Extracted records ->

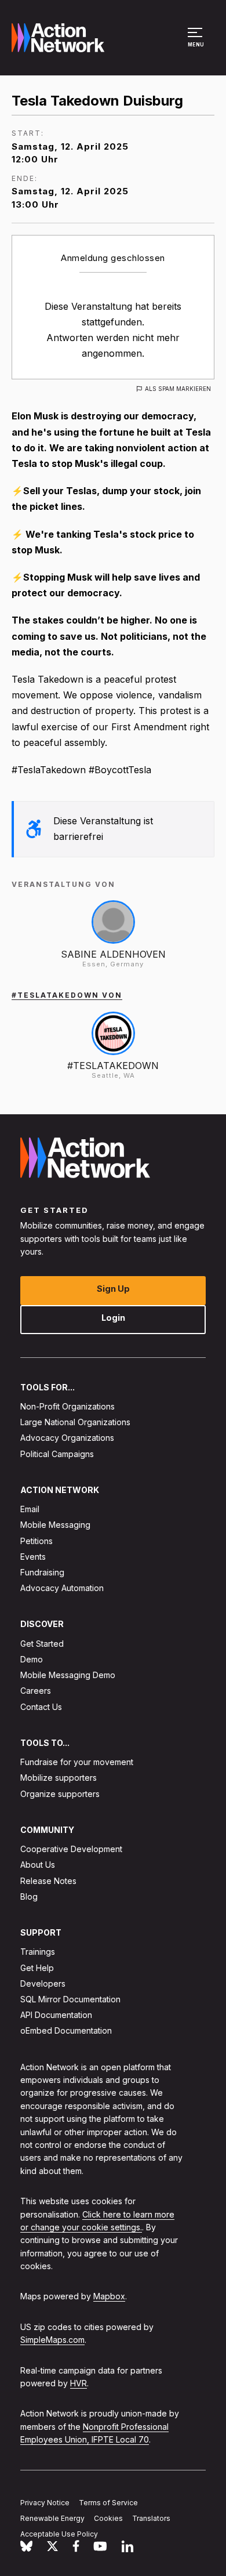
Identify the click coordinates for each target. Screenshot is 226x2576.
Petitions (36, 1541)
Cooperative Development (71, 1849)
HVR (78, 2383)
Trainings (37, 1952)
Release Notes (48, 1881)
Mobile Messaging (55, 1525)
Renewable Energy (52, 2518)
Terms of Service (108, 2502)
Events (33, 1556)
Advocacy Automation (62, 1588)
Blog (29, 1896)
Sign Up (113, 1289)
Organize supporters (60, 1794)
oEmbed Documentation (66, 2031)
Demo (31, 1659)
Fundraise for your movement (76, 1762)
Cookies (108, 2518)
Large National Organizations (75, 1422)
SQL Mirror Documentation (70, 1999)
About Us (37, 1865)
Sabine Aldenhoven (113, 954)
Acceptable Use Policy (59, 2534)
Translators (151, 2518)
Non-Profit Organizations (67, 1406)
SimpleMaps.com (52, 2340)
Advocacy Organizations (67, 1438)
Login (113, 1318)
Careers (35, 1691)
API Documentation (56, 2015)
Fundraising (42, 1572)
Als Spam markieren (178, 388)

Exercise goal -> Copy each line from the records above that includes the string "Documentation".

Written reply ->
oEmbed Documentation (66, 2031)
SQL Mirror Documentation (70, 1999)
API Documentation (56, 2015)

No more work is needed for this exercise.